Ten patients (12%) developed postoperative pneumonia, a considerately higher proportion compared with patients operated on for colorectal cancer [31]. Neither PPOI nor the use of enteral nutrition compared with parenteral nutrition had an effect on the risk of pneumonia. Peters et al. found a trend towards a higher incidence of pneumonia in patients receiving post-pyloric enteral nutrition, questioning the safety of perioperative feeding [31]. In difference, they started enteral nutrition 3 h prior to surgery (perioperative regime) compared to the postoperative regime of enteral nutrition in Aarhus.

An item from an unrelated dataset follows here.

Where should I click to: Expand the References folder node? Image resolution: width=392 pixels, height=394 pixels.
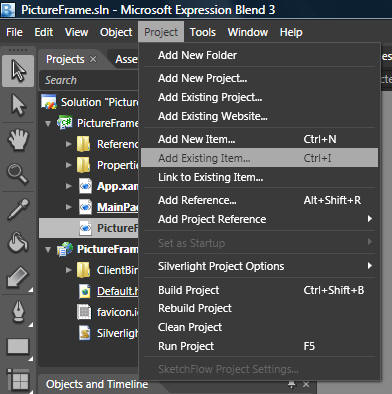69,144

The European Society for Parenteral and Enteral Nutrition (ESPEN) Guidelines recommend early tube feeding (within 24 h) to be initiated in patients undergoing gastrointestinal surgery for cancer where early oral nutrition cannot be started, and in those in whom oral intake will be inadequate (<50%) for more than 7 days [35]. The evidence for nutritional therapy interventions in surgical patients has been critically assessed in several meta-analyses and Cochrane Database Systematic Reviews [36, 37]. However, there is considerable inconsistency and the evidence is still unconvincing with regards to the effect of TPN in comparison with oral/enteral nutrition. Focusing on patients after gastrointestinal surgery, Mazaki et al. found beneficial effects of enteral nutrition on anastomotic leaks and shorter hospital length of stay [38]. Zhao et al. found a shorter time to flatus, shorter hospital length of stay and a greater increase in albumin levels postoperatively in patients treated with enteral nutrition [39]. However, no significant difference on postoperative mortality was reported.

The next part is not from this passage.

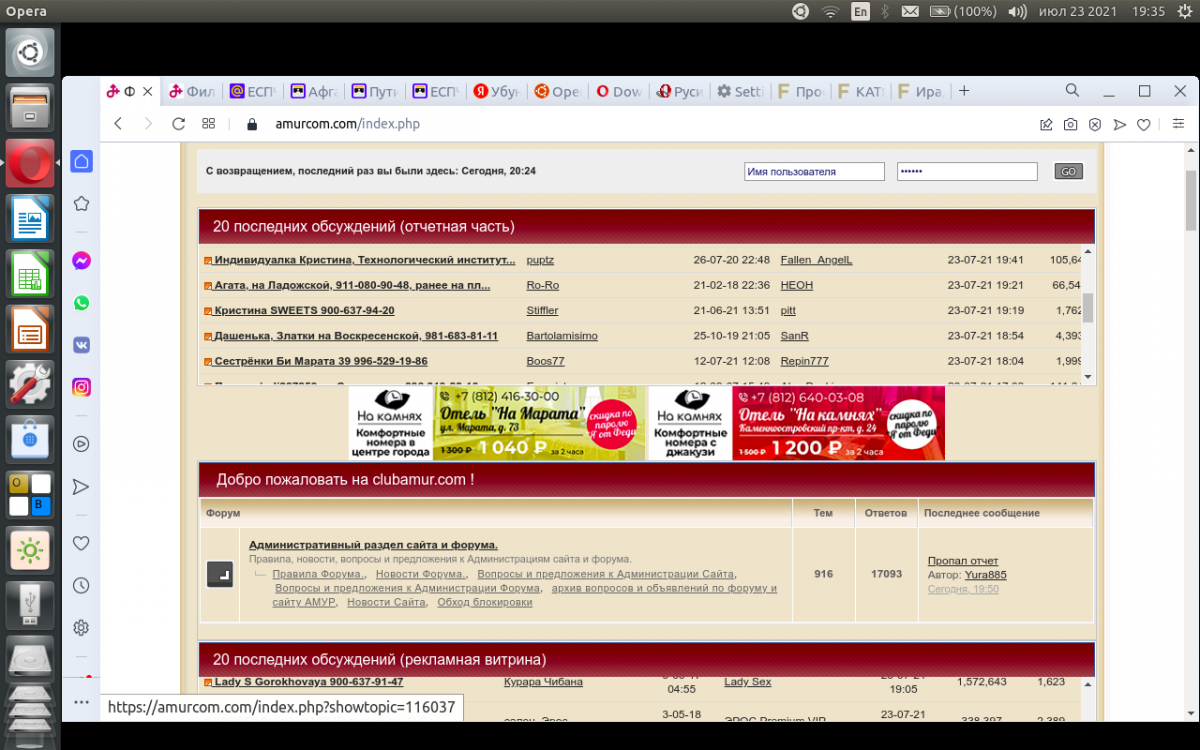Open VK panel in sidebar

tap(81, 345)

There have been reports suggesting other beneficial effects of enteral nutrition in addition to delivering nutrients. Mucosal structural changes occur in the absence of enteral nutrition, leading to impairment in the function of the gastrointestinal barrier. Such impairment stimulates migration of bacteria from the intestinal lumen into the submucosal tissue. This migration triggers epithelial inflammation facilitating release of proinflammatory and anti-inflammatory factors, leading to further degradation of gastrointestinal mucosal resistance. The physiological stimulus of enteral nutrition helps to maintain gastrointestinal function and motility since the nutrients stimulate the secretion of motility-regulating gastrointestinal hormones [40]. Several studies have investigated the effect of enteral nutrition on gastrointestinal inflammation through vagal stimulation in patients intolerant to an oral diet. The SANICS-II trial by Peters et al. did not find a clinically significant effect on POI and anastomotic leakage [31]. However, a previous trial (SANICS-I) showed that early commencement of enteral nutrition after open rectal surgery reduced POI [24].

Conclusions

This study reports that a significant number of patients develop PPOI following CRS and HIPEC despite the implementation of early enhanced recovery protocols. New regimens for preventing and treating PPOI is of high clinical value and further research on the prevention and treatment of PPOI in extensive abdominal surgery is important.